また、一方の管端に照明灯を配置して他方管端から管内面を目視する観察を両管端についておこない、焼付き疵の有無を調べた。
【0042】
以上の結果を表2に合わせて示す。同表から明らかなように、本発明例では、焼付き疵も浸炭層の発生もなかった。これに対し、比較例 No.2では、SUS304L鋼の製管に対してまで黒鉛系潤滑剤を使用しているため浸炭層が発生していた。比較例 No.3では、SUS304L鋼素管の圧延に非黒鉛系の潤滑剤を用いているが、炭素鋼素管の圧延時に耐水性の黒鉛系潤滑剤を用いているため、焼き付き疵の発生はないものの浸炭層が発生し、粒界腐食割れが発生した。
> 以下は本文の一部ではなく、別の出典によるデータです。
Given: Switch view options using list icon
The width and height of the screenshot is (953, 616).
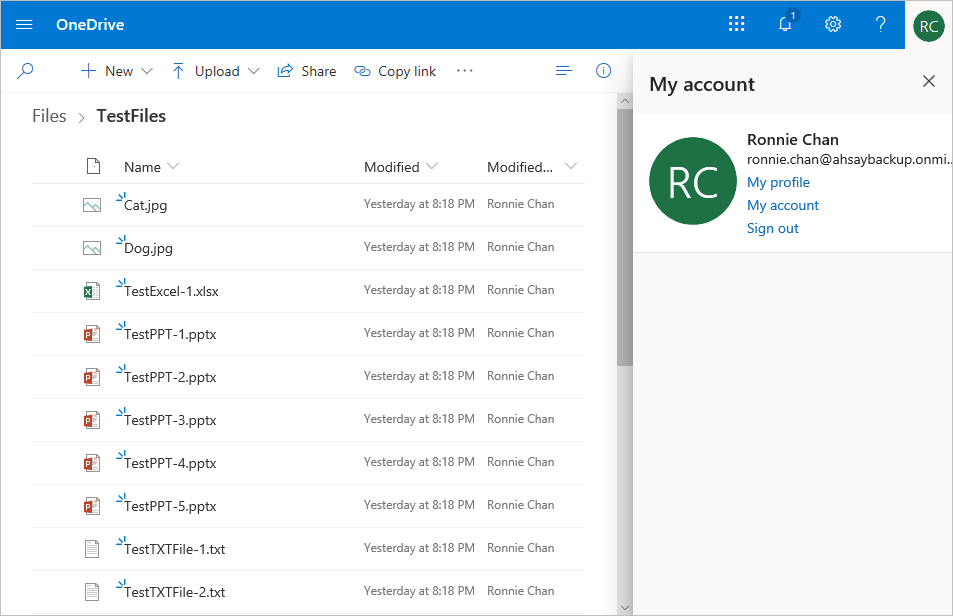Looking at the screenshot, I should pyautogui.click(x=564, y=71).

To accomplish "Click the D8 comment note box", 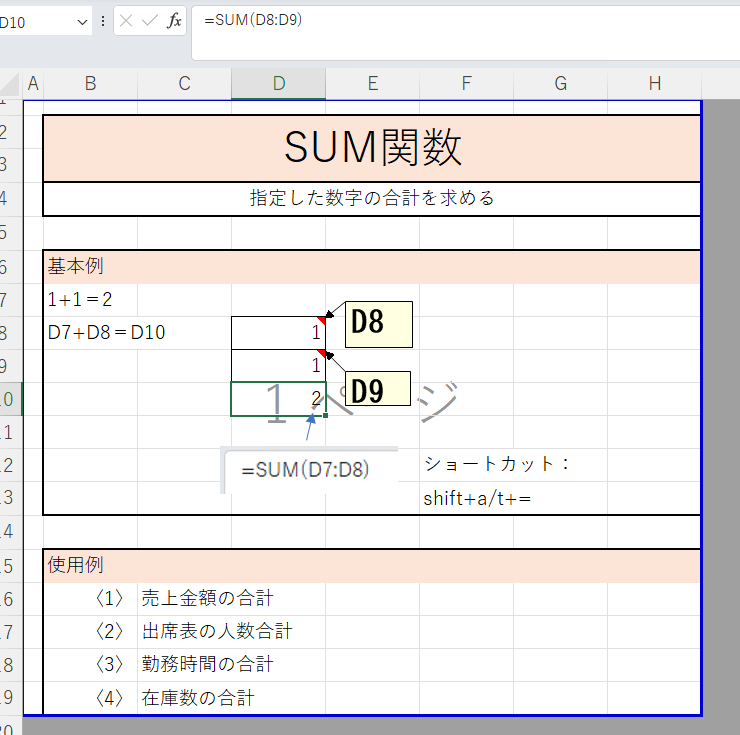I will [x=379, y=324].
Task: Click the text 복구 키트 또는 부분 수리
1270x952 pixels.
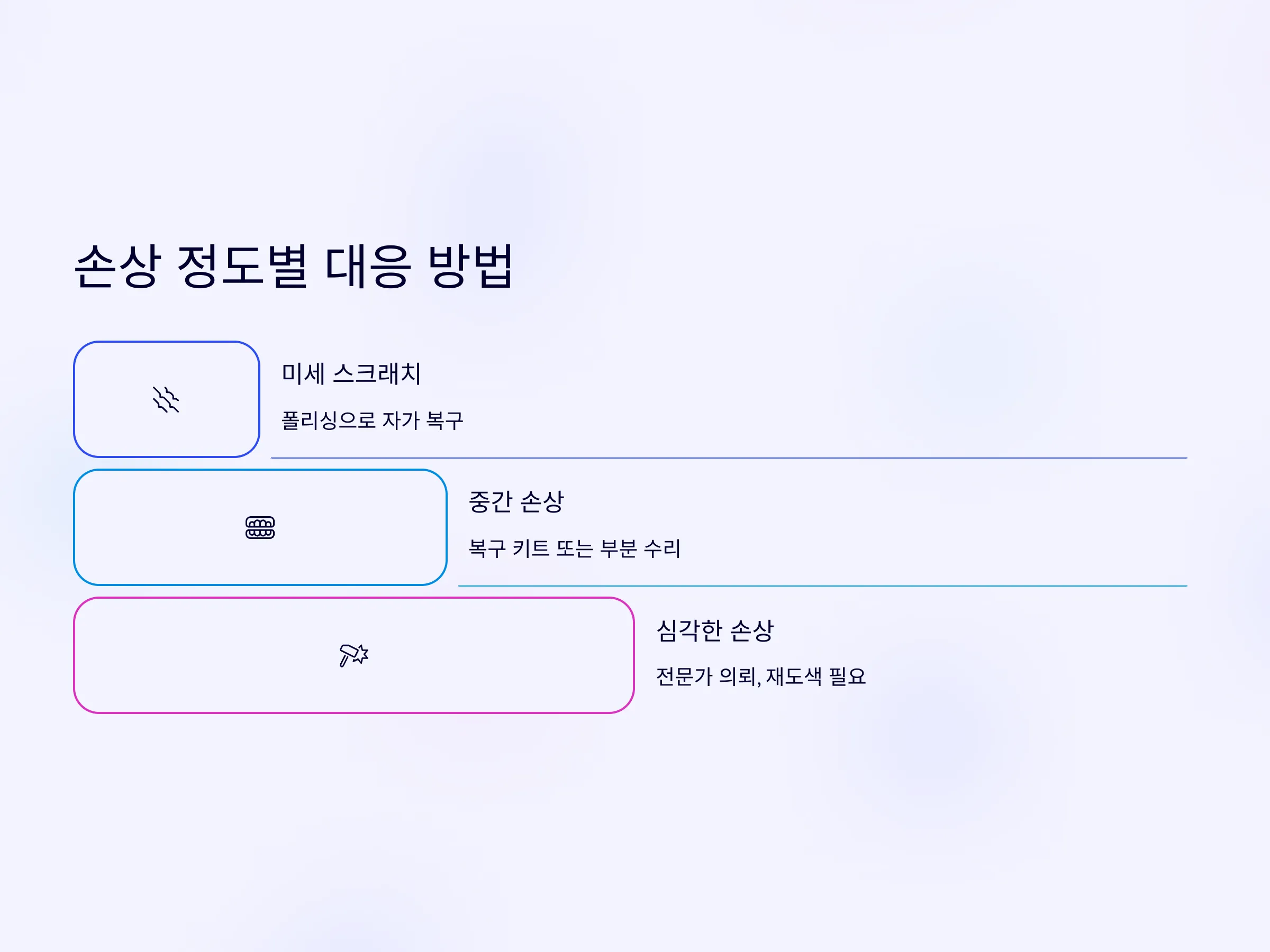Action: click(x=574, y=548)
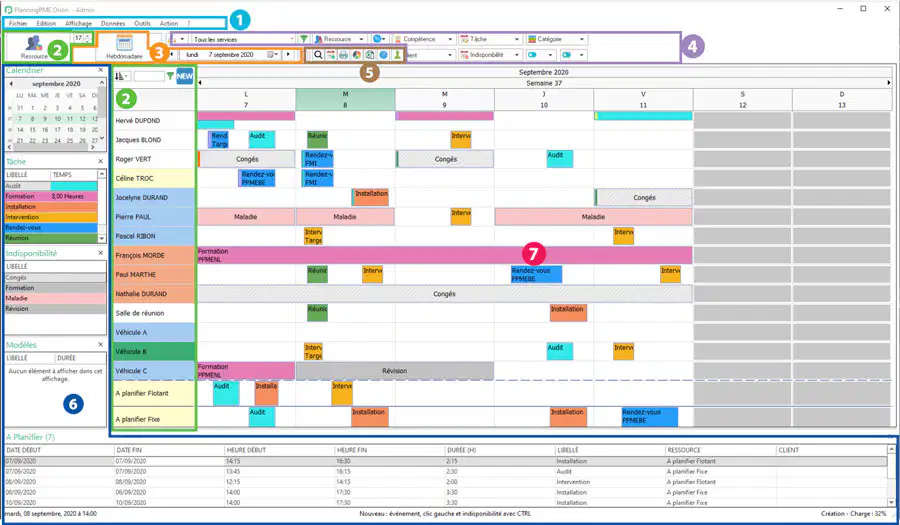Click the blue NEW resource button

pos(185,76)
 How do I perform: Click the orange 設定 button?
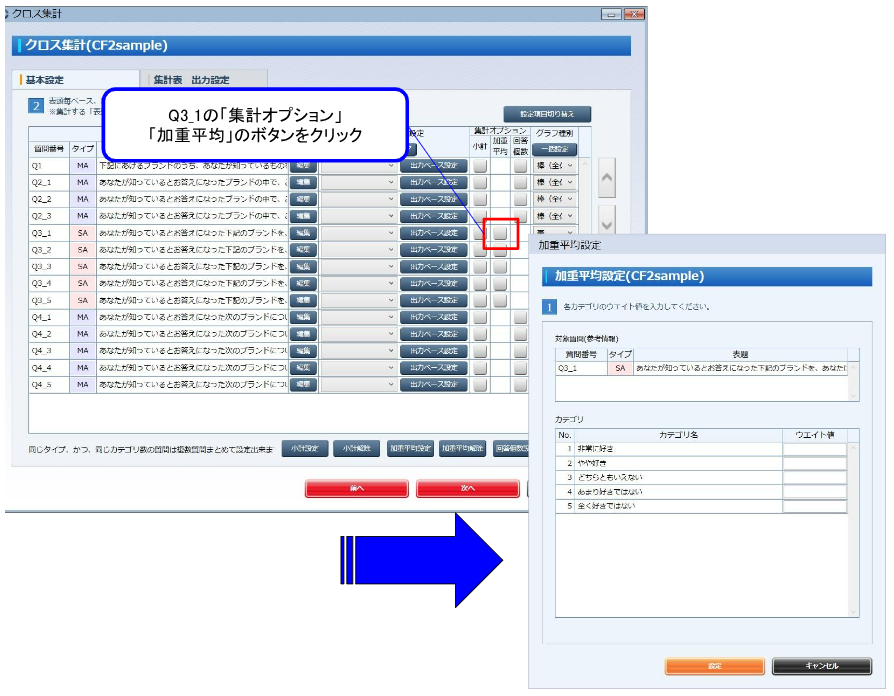714,665
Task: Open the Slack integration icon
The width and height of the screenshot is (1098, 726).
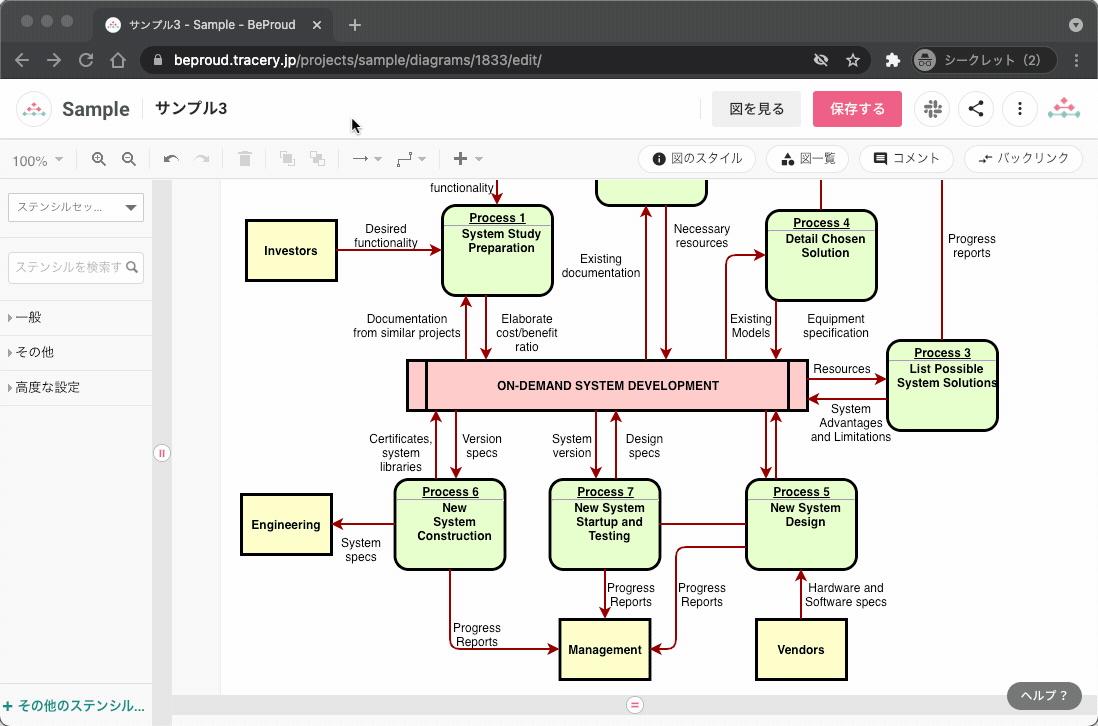Action: [932, 109]
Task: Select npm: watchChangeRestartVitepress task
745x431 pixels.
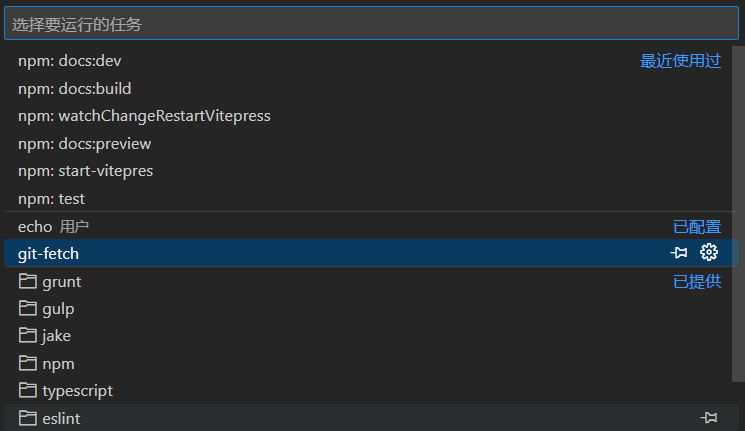Action: [144, 116]
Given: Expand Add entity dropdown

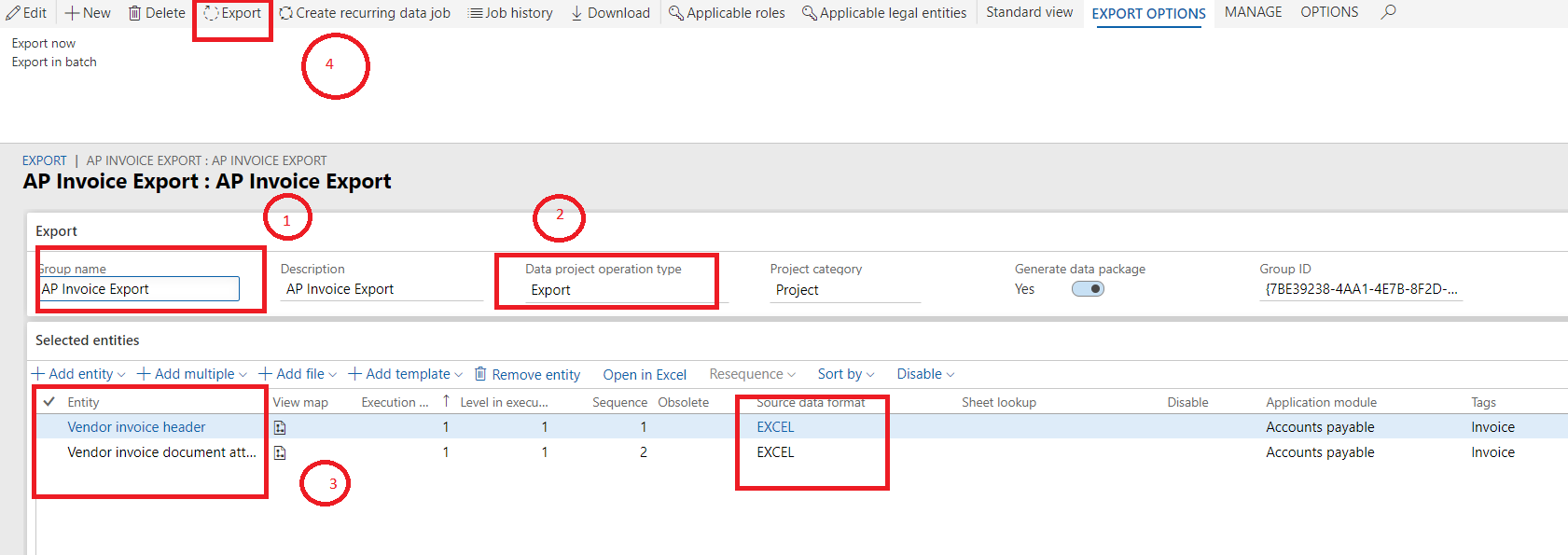Looking at the screenshot, I should (x=78, y=374).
また、比較例No.4では、炭素鋼素管の圧延で、非耐水性の黒鉛系潤滑剤を用い、SUS304L鋼素管の圧延の際、非黒鉛液潤滑剤を使用しているにもかかわらず、ロール冷却水のON/OFF制御をおこなわなかったため、焼付き疵が発生していた。
【0043】
【発明の効果】
本発明によれば、黒鉛系の潤滑剤を用いて圧延した後の圧延において、浸炭層を発生させることなくマンドレルミルによる圧延が可能となる。
【図面の簡単な説明】
【図1】 本発明の方法を実施するための圧延設備の1例を示す概念図である。

Claims (1)

  1. 素管をマンドレルミルにより圧延する方法であって、圧延後の管内面に浸炭層が発生しても許容できる素管を圧延する場合は、マンドレルバー表面に非耐水性の黒鉛系潤滑剤を塗布してマンドレルバーを素管内に挿入し、マンドレルバーを圧延機に挿入する直前に、それまで放水していたロールの冷却水を止め、圧延が開始されたロールから順次ロールに冷却水を流して圧延し、この圧延後に同じ圧延設備により、圧延後の管内面に浸炭層を発生させたくない素管を圧延する場合には、潤滑塗布装置とマンドレルバーインサータ間のマンドレルバー搬送ラインおよびマンドレルバーを水洗してそれらに付着している黒鉛系潤滑剤を除去し、マンドレルバー表面に非黒鉛系潤滑剤を塗布して圧延することを特徴とするマンドレルミルによる圧延方法。